Thursday, July 28, 2011


Proactive Caching is a feature in SSAS that allows one to specify when to process a measure group partition or dimension as the data in the relational data source changes.

SSAS supports three storage modes:
• MOLAP - stores detailed data and aggregations in a compressed, proprietary format; i.e. a complete copy of the data is made but query performance is excellent
• HOLAP - stores aggregations same as MOLAP, detailed data is accessed as required from the relational data source
• ROLAP - accesses detailed data and aggregations from the relational data source
Note that with MOLAP or HOLAP storage, the cube becomes out of date as soon as the relational data source changes. Proactive Caching is a feature in SSAS that allows you to specify when to process a measure group partition or dimension as the data in the relational data source changes. When Proactive Caching is implemented, SSAS will handle keeping the cube up to date on its own, per the parameters you specify. The alternative to Proactive Caching is to develop an SSIS package that processes the dimensions and measure group partitions; you would execute the SSIS package periodically.
Configuring proactive caching
The proactive caching feature ensures a cube or a measure group partition or dimension reflects current data on its own. Depending on your choice of proactive caching enabled storage mode, interception of data change notification, storage location and update frequency will vary.
1. In the Cube Browser, open your cube and select the Partitions tab.
2. Expand the measure group and select the partition for which you want to enable proactive caching.
3. Click the Storage Setting link to open the Partition Storage Settings dialog box. 4. Move the Standard Setting slider to storage mode as per your requirement.
B. Scheduled MOLAP
C. Automatic MOLAP
D. Medium Latency MOLAP
E. Low Latency MOLAP
F. Real Time HOLAP
G. Real Time ROLAP

5. The Custom Setting allows you to explicitly enable proactive caching (if you don't want to use Standard Setting), set storage mode, and notification options.
6. When you use proactive caching, there are several settings, as shown below, which you can manually tune

• Silence Interval - SSAS waits for a set amount of time after receiving a change notification to see if there are more change notifications coming.

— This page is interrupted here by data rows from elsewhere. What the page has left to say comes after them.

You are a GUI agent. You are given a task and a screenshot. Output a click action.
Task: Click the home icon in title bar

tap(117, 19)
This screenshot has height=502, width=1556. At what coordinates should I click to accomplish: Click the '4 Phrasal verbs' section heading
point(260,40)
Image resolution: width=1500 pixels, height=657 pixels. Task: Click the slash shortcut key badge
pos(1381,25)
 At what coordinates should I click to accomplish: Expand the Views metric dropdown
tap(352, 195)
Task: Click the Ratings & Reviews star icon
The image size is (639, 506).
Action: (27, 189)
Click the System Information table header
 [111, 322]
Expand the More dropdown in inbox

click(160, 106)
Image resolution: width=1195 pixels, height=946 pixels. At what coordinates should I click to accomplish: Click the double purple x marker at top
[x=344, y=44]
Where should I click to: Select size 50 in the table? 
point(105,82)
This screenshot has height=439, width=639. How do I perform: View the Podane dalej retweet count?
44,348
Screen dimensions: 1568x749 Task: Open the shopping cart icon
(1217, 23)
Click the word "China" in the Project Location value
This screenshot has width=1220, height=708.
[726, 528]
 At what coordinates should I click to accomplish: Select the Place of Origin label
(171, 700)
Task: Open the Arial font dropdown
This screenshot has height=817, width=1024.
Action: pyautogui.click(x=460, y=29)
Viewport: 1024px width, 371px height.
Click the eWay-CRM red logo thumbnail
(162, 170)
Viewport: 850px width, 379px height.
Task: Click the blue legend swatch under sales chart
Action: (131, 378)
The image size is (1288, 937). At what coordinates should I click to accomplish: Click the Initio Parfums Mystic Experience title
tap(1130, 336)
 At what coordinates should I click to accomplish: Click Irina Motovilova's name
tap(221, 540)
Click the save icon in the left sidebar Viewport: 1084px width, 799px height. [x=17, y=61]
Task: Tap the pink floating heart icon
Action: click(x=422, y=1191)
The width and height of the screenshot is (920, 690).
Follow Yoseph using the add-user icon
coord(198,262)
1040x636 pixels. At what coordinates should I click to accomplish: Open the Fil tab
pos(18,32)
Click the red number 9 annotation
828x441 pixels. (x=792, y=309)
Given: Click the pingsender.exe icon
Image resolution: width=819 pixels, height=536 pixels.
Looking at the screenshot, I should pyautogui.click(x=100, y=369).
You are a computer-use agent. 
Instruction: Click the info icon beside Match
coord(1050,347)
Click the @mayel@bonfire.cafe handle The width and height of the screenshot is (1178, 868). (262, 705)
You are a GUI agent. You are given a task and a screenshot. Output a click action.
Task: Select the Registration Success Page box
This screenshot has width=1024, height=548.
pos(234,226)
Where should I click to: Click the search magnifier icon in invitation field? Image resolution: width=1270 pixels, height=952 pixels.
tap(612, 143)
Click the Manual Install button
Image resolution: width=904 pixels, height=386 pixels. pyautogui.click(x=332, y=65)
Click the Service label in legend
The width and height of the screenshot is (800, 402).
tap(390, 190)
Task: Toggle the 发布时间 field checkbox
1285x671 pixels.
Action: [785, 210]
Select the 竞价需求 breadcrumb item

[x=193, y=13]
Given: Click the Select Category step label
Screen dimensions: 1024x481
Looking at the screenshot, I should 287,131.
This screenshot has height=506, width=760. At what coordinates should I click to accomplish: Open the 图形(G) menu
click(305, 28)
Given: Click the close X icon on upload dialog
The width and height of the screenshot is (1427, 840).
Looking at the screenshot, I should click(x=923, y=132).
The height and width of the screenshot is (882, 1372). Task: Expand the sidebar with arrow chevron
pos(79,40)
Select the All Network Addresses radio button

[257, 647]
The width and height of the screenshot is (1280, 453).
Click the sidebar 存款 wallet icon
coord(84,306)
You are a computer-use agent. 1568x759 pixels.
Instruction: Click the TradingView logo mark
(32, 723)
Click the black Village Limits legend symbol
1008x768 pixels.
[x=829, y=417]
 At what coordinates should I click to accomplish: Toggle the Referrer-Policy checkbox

With this setting, SSAS ensures as many as possible can be incorporated in a single refresh cycle.
• Silence Override Interval - Because of Silence Interval, if there are continuous changes happening, your cube will never be processed. To override this we have the Silence Override Interval setting.
• Latency - Latency is the maximum amount of time SSAS waits to create a new MOLAP cache. Once latency has been reached, SSAS drops the existing MOLAP caches and starts making another one; during this time frame (during processing) queries are routed to relational data source.
• Update the cache periodically - This is the additional setting, which if selected, SSAS will ensure the MOLAP cube is refreshed periodically irrespective of any data change notification.
• Bring online immediately - If you select this option, queries are routed to the underlying relational data source while the MOLAP cache is being rebuilt.
• Enable ROLAP aggregations - If you select this option, indexed views are created at the relational database for aggregations.
• Apply settings to dimensions - If you select this option, the same proactive caching setting will be applied on related dimensions as well.
Proactive Caching supports three notification methods which inform SSAS that the relational data source has changed:
• SQL Server (2000 and later)
• Client Initiated
• Scheduled Polling
SQL Server notification can only be used if the relational data source is a SQL Server 2000 or later database. SQL Server raises trace events when data changes. In order to catch these trace events, SSAS must connect to the SQL Server with administrator rights. With SQL Server notifications, measure group partitions are always processed using Full Process which discards the contents of the partition and rebuilds it; dimensions are processed using Process Update which picks up inserts, updates, and deletes in the relational data source.
The client initiated notification is performed by sending a NotifyTableChange XMLA command to the SSAS server. For example an SSIS package that updates the data warehouse could use the Analysis Services Execute DDL Task to send the NotifyTableChange XMLA command to the SSAS server every time the data warehouse update processing is completed.
Scheduled polling simply queries the relational data source periodically to determine if the data has changed.